- Complete the following -
a) Judge whether each statement agrees with the kernel isolation article, answering yes or no and quoting the words of the article that decide it: (i) the article is the third in its series; (ii) jail packages are covered in this same article; (iii) used separately, the features described are simple to deploy.
b) Return the passage of the kernel isolation article from "June 23, 2019" to "the entire device.", copied word for word.

- Source document -
··········

June 23, 2019
By Leo Dorrendorf

Linux Kernel Isolation Features

With guest writer Donald Tevault


This article is the third in the series of articles on isolation and integrity techniques, which we outlined in a previous blog entry. The series as a whole focuses on embedded Linux and Internet of Things (IoT) devices, and describes the security techniques we can use to isolate the services and applications running on them, so that attackers who take over a network-facing service do not end up compromising the entire device.

In this article, we will cover several methods based on the features of the Linux kernel. These include control groups (cgroups), namespace isolation, the kernel "capabilities" feature, and seccomp. These tools provide us with the basic means to limit the system resources a process can access and restrict the amount of each resource that it can consume, enforcing the "least privilege" principle. This should enable a device vendor or a system administrator to isolate selected server processes, services or daemons, and contain any damage caused by an attacker who gains a foothold in one of them. Used separately, all the features described in this article are low-level and require great care in deployment; we will look into easier ways to configure and deploy them in combination, through jail packages, in the next article.

··········

- Data lines -
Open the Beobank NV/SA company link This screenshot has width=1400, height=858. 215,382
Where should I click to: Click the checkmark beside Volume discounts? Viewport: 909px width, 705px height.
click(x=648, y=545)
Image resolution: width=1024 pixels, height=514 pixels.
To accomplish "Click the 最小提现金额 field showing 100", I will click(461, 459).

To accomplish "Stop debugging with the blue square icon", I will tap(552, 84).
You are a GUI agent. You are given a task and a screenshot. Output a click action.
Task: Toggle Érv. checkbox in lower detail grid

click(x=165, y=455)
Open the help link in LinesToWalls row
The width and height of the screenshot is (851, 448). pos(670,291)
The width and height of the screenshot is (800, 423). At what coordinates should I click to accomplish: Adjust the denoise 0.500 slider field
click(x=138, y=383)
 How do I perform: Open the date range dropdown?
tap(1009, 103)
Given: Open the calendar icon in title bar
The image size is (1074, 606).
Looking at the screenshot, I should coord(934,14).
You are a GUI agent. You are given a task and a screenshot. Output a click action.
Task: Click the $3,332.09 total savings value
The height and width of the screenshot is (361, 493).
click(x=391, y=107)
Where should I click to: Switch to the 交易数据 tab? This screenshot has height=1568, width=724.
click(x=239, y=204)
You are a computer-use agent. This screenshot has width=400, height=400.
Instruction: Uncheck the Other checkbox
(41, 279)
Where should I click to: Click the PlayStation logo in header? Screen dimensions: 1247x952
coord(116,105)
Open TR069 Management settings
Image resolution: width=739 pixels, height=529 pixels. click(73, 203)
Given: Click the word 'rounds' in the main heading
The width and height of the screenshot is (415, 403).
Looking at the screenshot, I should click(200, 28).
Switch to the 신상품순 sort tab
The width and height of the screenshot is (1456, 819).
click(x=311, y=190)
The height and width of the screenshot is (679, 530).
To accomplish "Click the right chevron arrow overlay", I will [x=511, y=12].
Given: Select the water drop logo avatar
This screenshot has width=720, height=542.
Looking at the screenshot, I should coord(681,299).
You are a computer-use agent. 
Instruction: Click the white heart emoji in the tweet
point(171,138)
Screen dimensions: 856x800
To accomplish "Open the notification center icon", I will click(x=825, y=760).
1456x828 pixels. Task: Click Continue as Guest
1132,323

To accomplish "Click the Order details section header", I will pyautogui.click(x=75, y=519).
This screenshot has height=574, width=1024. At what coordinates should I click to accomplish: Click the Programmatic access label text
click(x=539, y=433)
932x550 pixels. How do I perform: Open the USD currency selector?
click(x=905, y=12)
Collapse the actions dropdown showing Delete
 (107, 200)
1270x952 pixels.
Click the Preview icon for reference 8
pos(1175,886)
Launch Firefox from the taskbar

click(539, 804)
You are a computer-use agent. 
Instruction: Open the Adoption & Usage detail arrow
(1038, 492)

··········

- The solutions -
a)
(i) Yes: "This article is the third in the series of articles on isolation and integrity techniques"
(ii) No: "we will look into easier ways to configure and deploy them in combination, through jail packages, in the next article."
(iii) No: "Used separately, all the features described in this article are low-level and require great care in deployment"

b)
June 23, 2019
By Leo Dorrendorf

Linux Kernel Isolation Features

With guest writer Donald Tevault


This article is the third in the series of articles on isolation and integrity techniques, which we outlined in a previous blog entry. The series as a whole focuses on embedded Linux and Internet of Things (IoT) devices, and describes the security techniques we can use to isolate the services and applications running on them, so that attackers who take over a network-facing service do not end up compromising the entire device.